-- Opening Marker --

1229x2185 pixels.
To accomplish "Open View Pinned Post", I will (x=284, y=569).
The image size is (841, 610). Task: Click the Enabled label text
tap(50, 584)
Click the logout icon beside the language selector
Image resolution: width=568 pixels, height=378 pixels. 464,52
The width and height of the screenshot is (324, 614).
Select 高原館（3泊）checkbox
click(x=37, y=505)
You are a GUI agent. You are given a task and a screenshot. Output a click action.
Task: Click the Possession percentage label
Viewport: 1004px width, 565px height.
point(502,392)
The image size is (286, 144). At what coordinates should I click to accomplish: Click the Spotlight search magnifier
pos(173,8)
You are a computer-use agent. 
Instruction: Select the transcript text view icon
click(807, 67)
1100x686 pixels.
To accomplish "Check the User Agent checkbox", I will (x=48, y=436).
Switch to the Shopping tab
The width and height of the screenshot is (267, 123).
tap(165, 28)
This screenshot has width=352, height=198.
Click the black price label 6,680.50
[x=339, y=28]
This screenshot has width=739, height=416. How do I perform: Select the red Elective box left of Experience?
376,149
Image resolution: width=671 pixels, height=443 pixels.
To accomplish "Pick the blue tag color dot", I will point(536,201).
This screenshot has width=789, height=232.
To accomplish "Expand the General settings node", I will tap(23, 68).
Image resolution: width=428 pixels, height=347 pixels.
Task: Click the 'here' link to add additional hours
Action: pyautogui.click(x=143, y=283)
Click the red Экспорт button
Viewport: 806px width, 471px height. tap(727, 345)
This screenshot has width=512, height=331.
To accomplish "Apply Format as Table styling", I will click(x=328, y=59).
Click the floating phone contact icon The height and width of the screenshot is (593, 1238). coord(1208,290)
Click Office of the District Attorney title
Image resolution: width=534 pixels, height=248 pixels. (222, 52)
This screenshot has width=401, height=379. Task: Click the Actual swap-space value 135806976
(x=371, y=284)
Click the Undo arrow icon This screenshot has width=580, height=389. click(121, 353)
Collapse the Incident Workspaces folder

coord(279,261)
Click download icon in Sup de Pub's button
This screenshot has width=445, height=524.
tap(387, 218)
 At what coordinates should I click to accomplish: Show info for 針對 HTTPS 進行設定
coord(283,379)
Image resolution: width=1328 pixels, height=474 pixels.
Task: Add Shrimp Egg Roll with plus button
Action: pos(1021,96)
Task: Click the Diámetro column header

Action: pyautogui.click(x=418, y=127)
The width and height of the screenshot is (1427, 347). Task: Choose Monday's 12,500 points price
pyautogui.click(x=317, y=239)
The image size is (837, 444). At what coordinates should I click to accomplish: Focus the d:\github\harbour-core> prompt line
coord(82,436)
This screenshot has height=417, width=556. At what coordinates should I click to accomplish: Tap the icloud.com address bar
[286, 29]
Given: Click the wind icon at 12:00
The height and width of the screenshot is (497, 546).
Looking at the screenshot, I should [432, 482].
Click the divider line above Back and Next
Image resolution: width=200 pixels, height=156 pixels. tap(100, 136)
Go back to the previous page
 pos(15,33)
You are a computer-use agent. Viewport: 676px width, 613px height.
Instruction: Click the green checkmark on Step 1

-- Closing Marker --

WORK TASK:
Copy out all of the material, word for word.

SOLUTION FOR THIS PROBLEM:
1229x2185 pixels.
To accomplish "Open View Pinned Post", I will (x=284, y=569).
The image size is (841, 610). Task: Click the Enabled label text
tap(50, 584)
Click the logout icon beside the language selector
Image resolution: width=568 pixels, height=378 pixels. 464,52
The width and height of the screenshot is (324, 614).
Select 高原館（3泊）checkbox
click(x=37, y=505)
You are a GUI agent. You are given a task and a screenshot. Output a click action.
Task: Click the Possession percentage label
Viewport: 1004px width, 565px height.
point(502,392)
The image size is (286, 144). At what coordinates should I click to accomplish: Click the Spotlight search magnifier
pos(173,8)
You are a computer-use agent. 
Instruction: Select the transcript text view icon
click(807, 67)
1100x686 pixels.
To accomplish "Check the User Agent checkbox", I will (x=48, y=436).
Switch to the Shopping tab
The width and height of the screenshot is (267, 123).
tap(165, 28)
This screenshot has width=352, height=198.
Click the black price label 6,680.50
[x=339, y=28]
This screenshot has width=739, height=416. How do I perform: Select the red Elective box left of Experience?
376,149
Image resolution: width=671 pixels, height=443 pixels.
To accomplish "Pick the blue tag color dot", I will point(536,201).
This screenshot has width=789, height=232.
To accomplish "Expand the General settings node", I will tap(23, 68).
Image resolution: width=428 pixels, height=347 pixels.
Task: Click the 'here' link to add additional hours
Action: pyautogui.click(x=143, y=283)
Click the red Экспорт button
Viewport: 806px width, 471px height. tap(727, 345)
This screenshot has width=512, height=331.
To accomplish "Apply Format as Table styling", I will click(x=328, y=59).
Click the floating phone contact icon The height and width of the screenshot is (593, 1238). coord(1208,290)
Click Office of the District Attorney title
Image resolution: width=534 pixels, height=248 pixels. (222, 52)
This screenshot has width=401, height=379. Task: Click the Actual swap-space value 135806976
(x=371, y=284)
Click the Undo arrow icon This screenshot has width=580, height=389. click(121, 353)
Collapse the Incident Workspaces folder

coord(279,261)
Click download icon in Sup de Pub's button
This screenshot has width=445, height=524.
tap(387, 218)
 At what coordinates should I click to accomplish: Show info for 針對 HTTPS 進行設定
coord(283,379)
Image resolution: width=1328 pixels, height=474 pixels.
Task: Add Shrimp Egg Roll with plus button
Action: pos(1021,96)
Task: Click the Diámetro column header

Action: pyautogui.click(x=418, y=127)
The width and height of the screenshot is (1427, 347). Task: Choose Monday's 12,500 points price
pyautogui.click(x=317, y=239)
The image size is (837, 444). At what coordinates should I click to accomplish: Focus the d:\github\harbour-core> prompt line
coord(82,436)
This screenshot has height=417, width=556. At what coordinates should I click to accomplish: Tap the icloud.com address bar
[286, 29]
Given: Click the wind icon at 12:00
The height and width of the screenshot is (497, 546).
Looking at the screenshot, I should [432, 482].
Click the divider line above Back and Next
Image resolution: width=200 pixels, height=156 pixels. tap(100, 136)
Go back to the previous page
 pos(15,33)
You are a computer-use agent. Viewport: 676px width, 613px height.
Instruction: Click the green checkmark on Step 1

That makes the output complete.